CHP Genel Başkanı bir Seyit Rıza olmak yerine, Seyit Rıza’nın en
azından izinden gitmek yerine işte o işbirlikçilerle hareket etmeyi,
Dersim’in üzerine örtmeyi tercih etmiştir.”

Zaman zaman
“Alevilik İslam dışı sapık bir mezheptir”
diyen Başbakan’ın belli
ki bu sözleri Aleviler’e sevgisinden kaynaklanmıyor, belli ki,
Kılıçdaroğlu’nu Dersim’lilerle karşı karşıya getirmeyi hedefliyor.

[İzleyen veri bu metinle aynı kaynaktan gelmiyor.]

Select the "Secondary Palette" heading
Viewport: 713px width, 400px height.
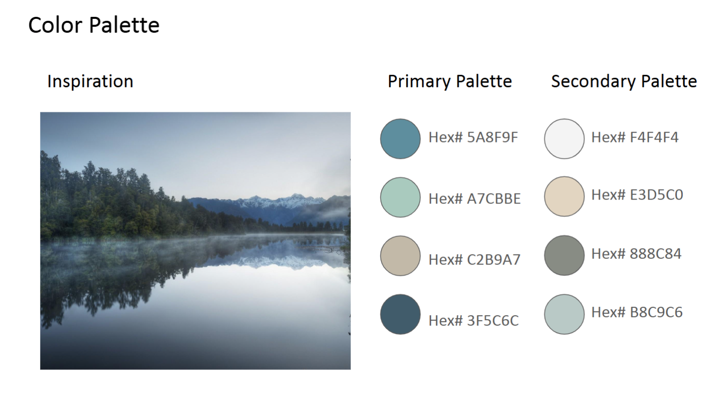pos(623,81)
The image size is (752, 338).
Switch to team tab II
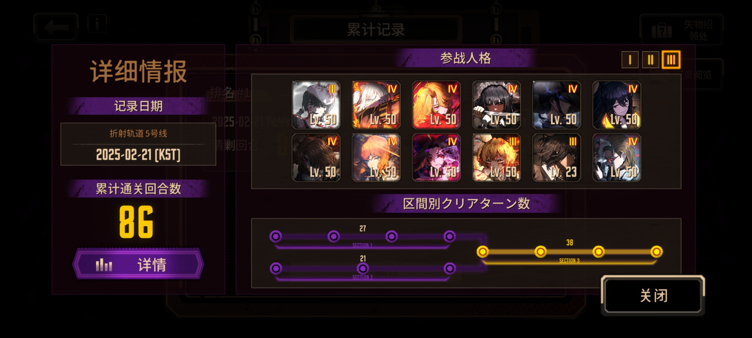pyautogui.click(x=650, y=59)
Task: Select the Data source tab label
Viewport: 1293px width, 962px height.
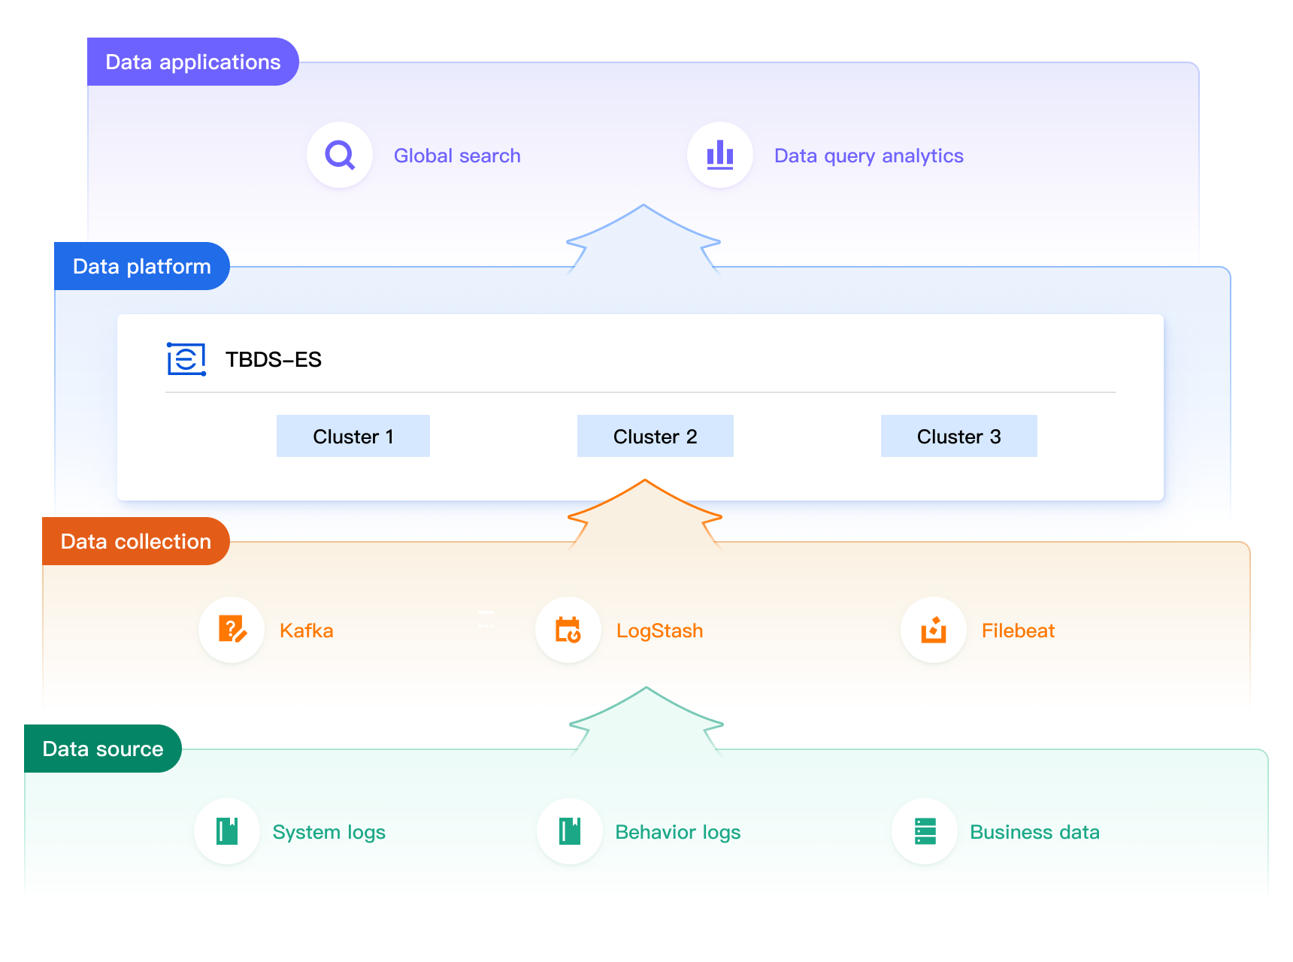Action: pyautogui.click(x=103, y=749)
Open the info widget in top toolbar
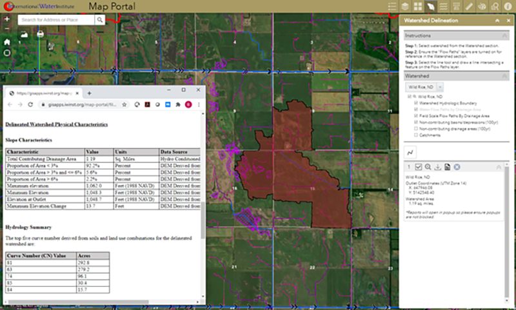The width and height of the screenshot is (516, 310). click(510, 6)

Başbakan’ın o sözleriyle ilgili haberin linkini yeniden hatırlamak
isteyen okurlarımız için koyuyoruz:

İLGİLİ HABER

Ancak bu basit tuzağa CHP düşmekte gecikmiyor.

CHP Tunceli Milletvekili Hüseyin Aygün “Seyit Rıza ve arkadaşlarının
itibarlarının iadesini”
öngören kanun teklifi
hazırlıyor…

“1937’de idam edilen Seyit Rıza ve oğlu Resik Hüseyin, Uşene Seyit,
Aliye Mirze Sili, Civrail Ağa, Hasan Ağa, Fındık Ağa ve Hesene
İbrahim’in itibarlarının iade edilmesini”
istiyor.

Olayları uzaktan izleyen bir yabancı sanır ki devlet durup dururken
Tunceli’ye saldırdı, etrafı yaktı yıktı, kadın çoluk çocuk demeden
öldürdü…

Sanır ki ortada hiç isyan, karakol basmalar, asker şehit etmeler
yoktur.

Hüseyin Aygün’e göre suçlular bellidir: “Dersim katliamının
sorumlusu CHP’dir.

Atatürk’ün de olaylardan haberi vardı.”
Kemal Kıçıldaroğlu’nun bir
açıklama yapması gerekiyor.

Acaba Hüseyin Aygün un bu çıkışını destekliyor mu? Eğer destekliyorsa o
koltuğu bırakması lazım.İstanbul Baro Başkanı Ümit Kocasakal’ın söylediği gibi: Hem Atatürk’ün
koltuğunda oturmak hem Atatürk’e fatura çıkarmaya çalışmak bağdaşmaz…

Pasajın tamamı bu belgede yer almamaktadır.